PBS Idea Channel defends the selfie (VIDEO)
posted Friday, February 7, 2014 at 2:22 PM EDT
The selfie is one of the most maligned forms of photography currently around, perhaps only second to the conspicuous consumption of the Rich Kids of Instagram. But what if we're looking at the selfie all wrong, and that comparing them to artistic photography completely misses the point? At least that's what's being argued by Mike Rugnetta of the PBS Idea Channel.
He argues that a selfie is more comparable to a tweet or Facebook status update. It's a way of capturing where we are, how we're feeling, and what's going on in our lives, in a single instant. Think of it as a riff on the cliché that a picture is worth a thousand words. A selfie can communicate a volume about you in a single photo, and requires just seconds to take.

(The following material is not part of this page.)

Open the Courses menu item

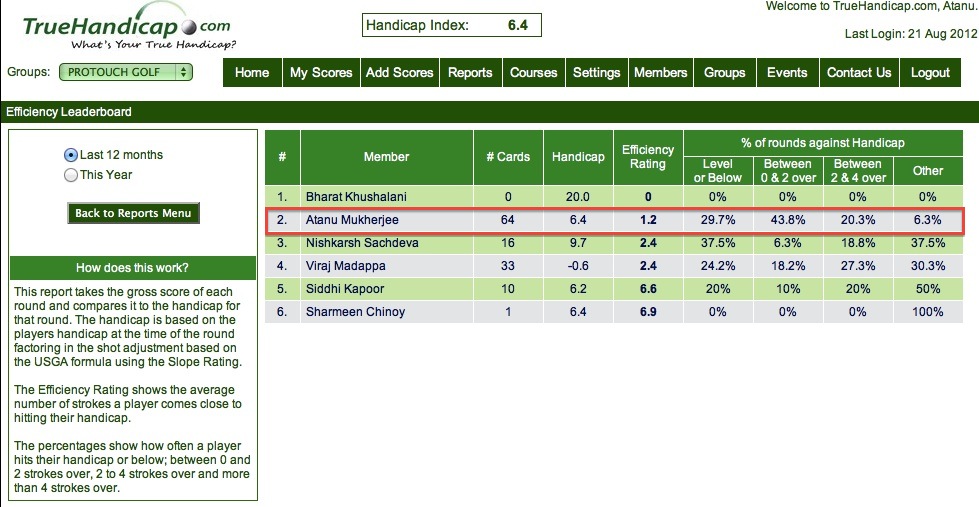point(533,73)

And much the same way that a status update shouldn't be compared to a novel or work of poetry, comparing a selfie to artistic photography misses the point.
Part of the confusion does come from the intersection of the selfie and more traditional photographic esthetics. Someone's Instagram feed could be equally perfectly composed and immaculately timed artistic shots as well as interesting things they've eaten. And that doesn't make either of those less worthy.
It's a very interesting video, and one well worth watching to spark a discussion about how we view the simple act of taking a picture of oneself from a phone—and why there's so much vitriol against it.